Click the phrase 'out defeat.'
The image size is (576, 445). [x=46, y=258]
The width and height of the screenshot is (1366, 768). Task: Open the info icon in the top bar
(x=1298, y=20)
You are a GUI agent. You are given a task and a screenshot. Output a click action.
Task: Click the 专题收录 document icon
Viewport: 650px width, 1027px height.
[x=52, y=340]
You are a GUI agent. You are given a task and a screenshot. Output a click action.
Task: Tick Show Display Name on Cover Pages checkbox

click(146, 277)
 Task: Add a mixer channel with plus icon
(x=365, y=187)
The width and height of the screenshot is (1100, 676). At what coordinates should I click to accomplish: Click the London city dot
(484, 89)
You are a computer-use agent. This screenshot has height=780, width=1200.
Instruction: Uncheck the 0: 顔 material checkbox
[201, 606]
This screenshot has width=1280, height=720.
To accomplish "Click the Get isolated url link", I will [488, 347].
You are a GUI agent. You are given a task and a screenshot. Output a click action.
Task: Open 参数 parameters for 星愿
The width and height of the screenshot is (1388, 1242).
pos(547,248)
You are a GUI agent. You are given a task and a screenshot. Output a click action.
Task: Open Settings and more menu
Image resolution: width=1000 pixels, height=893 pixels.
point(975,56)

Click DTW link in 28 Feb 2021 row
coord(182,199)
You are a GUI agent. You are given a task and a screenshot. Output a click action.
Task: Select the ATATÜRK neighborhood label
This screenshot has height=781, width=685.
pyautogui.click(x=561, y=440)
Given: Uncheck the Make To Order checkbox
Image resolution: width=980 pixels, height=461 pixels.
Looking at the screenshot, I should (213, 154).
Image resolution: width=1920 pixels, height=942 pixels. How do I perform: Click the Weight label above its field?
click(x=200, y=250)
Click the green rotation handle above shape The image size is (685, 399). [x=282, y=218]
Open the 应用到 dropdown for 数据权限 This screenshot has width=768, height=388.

TASK DESCRIPTION
Recite the full listing above exactly.

ANSWER SPACE
Click the phrase 'out defeat.'
The image size is (576, 445). [x=46, y=258]
The width and height of the screenshot is (1366, 768). Task: Open the info icon in the top bar
(x=1298, y=20)
You are a GUI agent. You are given a task and a screenshot. Output a click action.
Task: Click the 专题收录 document icon
Viewport: 650px width, 1027px height.
[x=52, y=340]
You are a GUI agent. You are given a task and a screenshot. Output a click action.
Task: Tick Show Display Name on Cover Pages checkbox

click(146, 277)
 Task: Add a mixer channel with plus icon
(x=365, y=187)
The width and height of the screenshot is (1100, 676). At what coordinates should I click to accomplish: Click the London city dot
(484, 89)
You are a computer-use agent. This screenshot has height=780, width=1200.
Instruction: Uncheck the 0: 顔 material checkbox
[201, 606]
This screenshot has width=1280, height=720.
To accomplish "Click the Get isolated url link", I will [488, 347].
You are a GUI agent. You are given a task and a screenshot. Output a click action.
Task: Open 参数 parameters for 星愿
The width and height of the screenshot is (1388, 1242).
pos(547,248)
You are a GUI agent. You are given a task and a screenshot. Output a click action.
Task: Open Settings and more menu
Image resolution: width=1000 pixels, height=893 pixels.
point(975,56)

Click DTW link in 28 Feb 2021 row
coord(182,199)
You are a GUI agent. You are given a task and a screenshot. Output a click action.
Task: Select the ATATÜRK neighborhood label
This screenshot has height=781, width=685.
pyautogui.click(x=561, y=440)
Given: Uncheck the Make To Order checkbox
Image resolution: width=980 pixels, height=461 pixels.
Looking at the screenshot, I should (213, 154).
Image resolution: width=1920 pixels, height=942 pixels. How do I perform: Click the Weight label above its field?
click(x=200, y=250)
Click the green rotation handle above shape The image size is (685, 399). [x=282, y=218]
Open the 应用到 dropdown for 数据权限 This screenshot has width=768, height=388.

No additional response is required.